=== Text to read ===

How I Got Here: Can your personal life create success at work?
Spirituality and culinary school as ingredients to successful careers in business
I recently started playing tennis after an almost ten year hiatus from playing competitively. Almost immediately, I was reminded of all the ways in which playing the sport had helped me in school and at work.
Through hitting volley after volley, I learned about the power of repetition in getting closer to mastery; through managing my nerves during match point of a game as my teammates watched on, I learned how to operate under pressure; through losing, I learned humility.
Our two stories this week highlight how interests that seem unrelated to business careers can, in fact, be the best preparation for them.
Our latest podcast guest, Meredith Whipple Callahan, seriously considered joining a convent instead of going to college. Meredith was drawn to religion and spirituality because she wanted to understand how people thought about living good lives (i.e., making good decisions, doing things morally, finding meaning). However, instead of becoming a minister, Meredith embarked on an almost 14 year career at Bain & Company as a management consultant.

=== Provided material ===

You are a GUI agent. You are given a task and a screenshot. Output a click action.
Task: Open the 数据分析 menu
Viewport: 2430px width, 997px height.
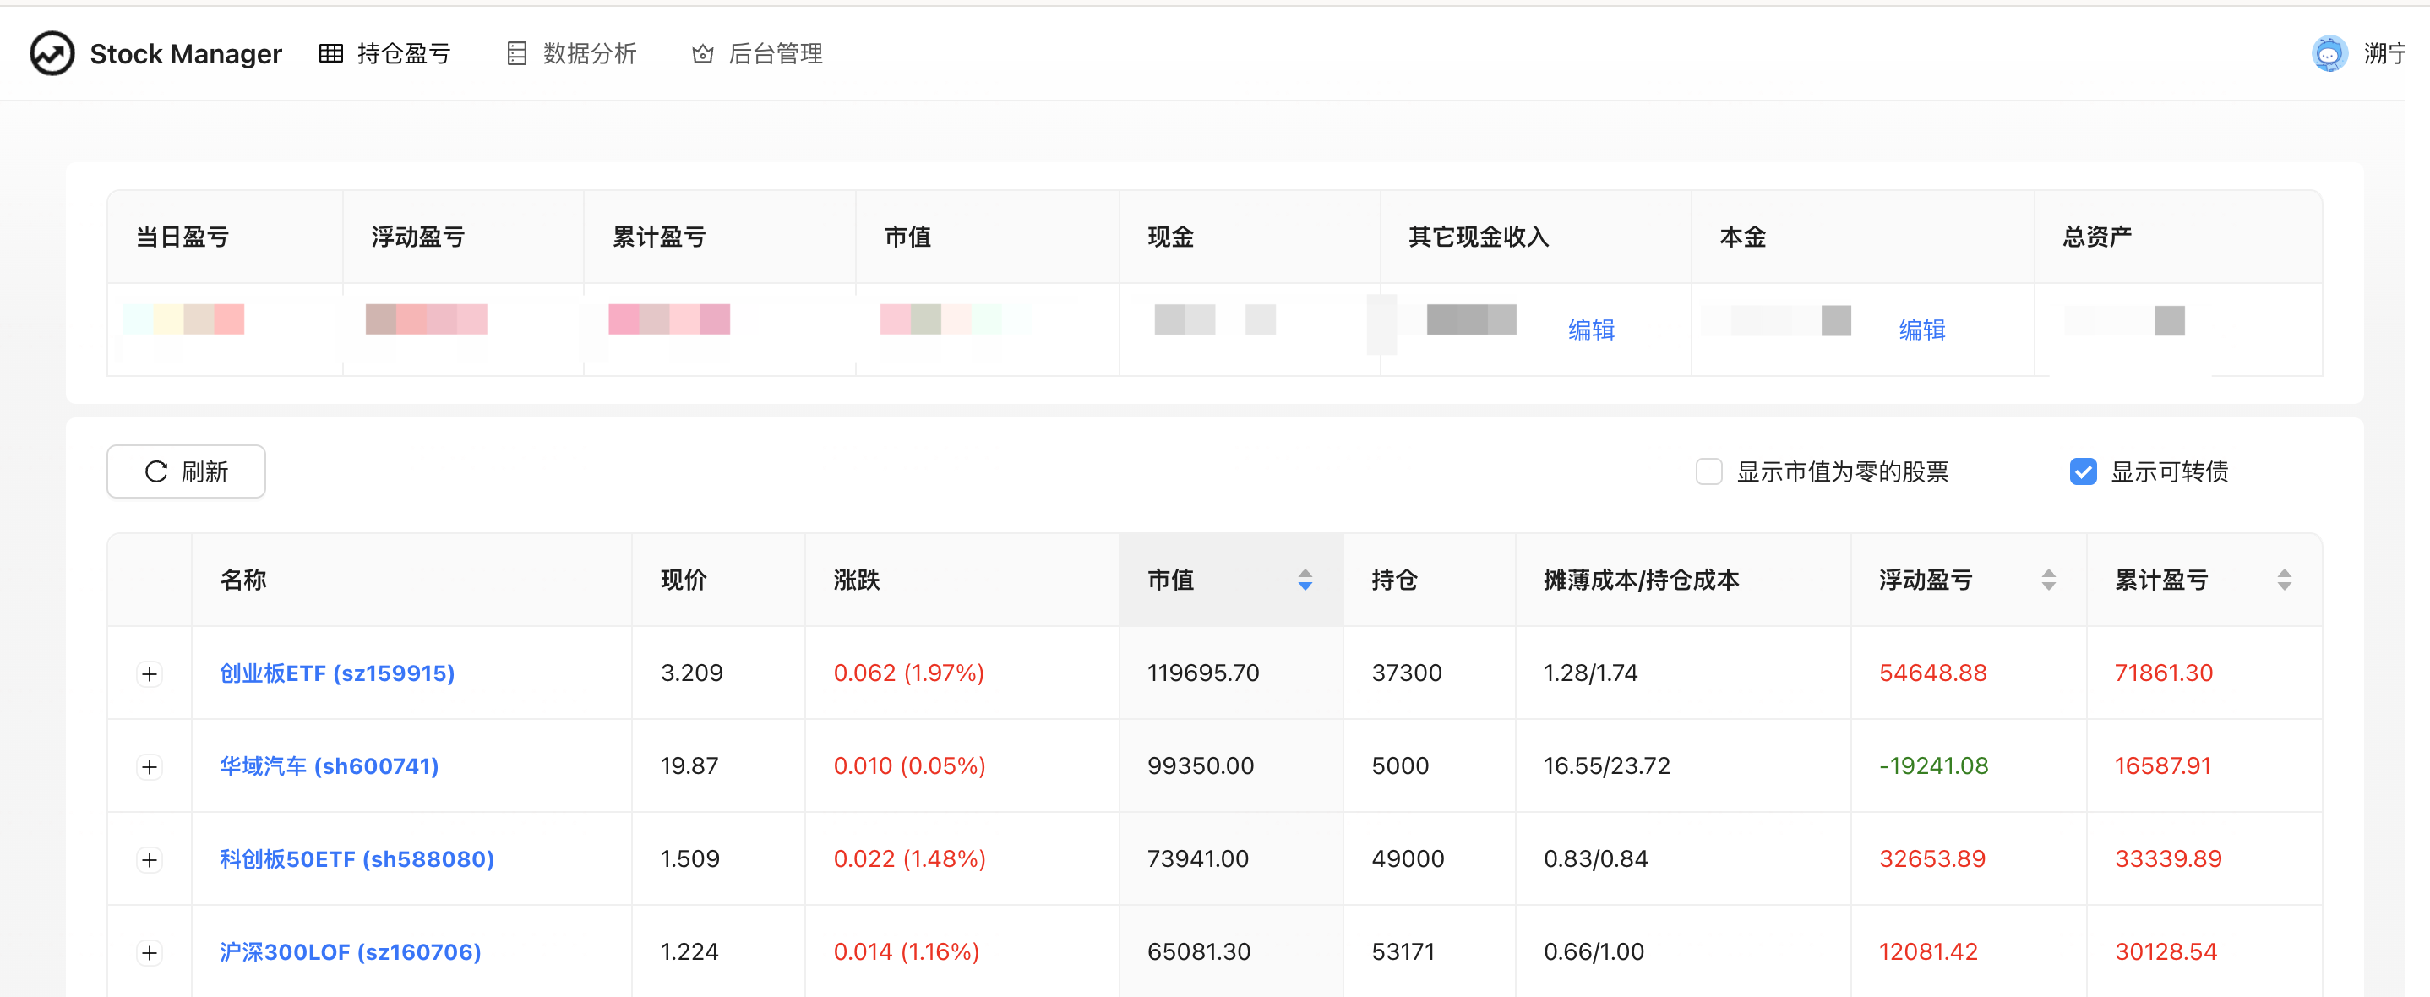click(x=590, y=54)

===

• _Directive 1_
Answer these questions from the text on personal interests and careers:
(a) For about how long had the writer been away from competitive tennis?
(b) What did Meredith Whipple Callahan seriously consider doing instead of going to college?
(c) For about how many years did she work at Bain & Company, and in what role?
• _Directive 2_
Carry the text on personal interests and careers forward from its final sentence.
The data stand apart from the text on personal interests and careers and are separate material.

• _Expected output 1_
(a) Almost ten years.
(b) Joining a convent.
(c) Almost 14 years, as a management consultant.

• _Expected output 2_
But about ten years in, Meredith realized her heart wasn’t in the job anymore. She transitioned away from consulting work and started working on Bain’s internal leadership development programming. She realized leadership development was an incarnation of spirituality in the business world because it wrestles with similar questions: What do you want? How do you get there? What’s your personal purpose?
Meredith’s early practice of spirituality helped prepare her for what became a gratifying and meaningful career in leadership development and executive coaching at Bain, Bridgewater, and Evolution, where she guides executives through questions like the ones listed above. In fact, today Meredith is also asking herself those same questions, as she currently grapples with a career transition that may lead her away from the world of business altogether.
Listen to Meredith’s episode here.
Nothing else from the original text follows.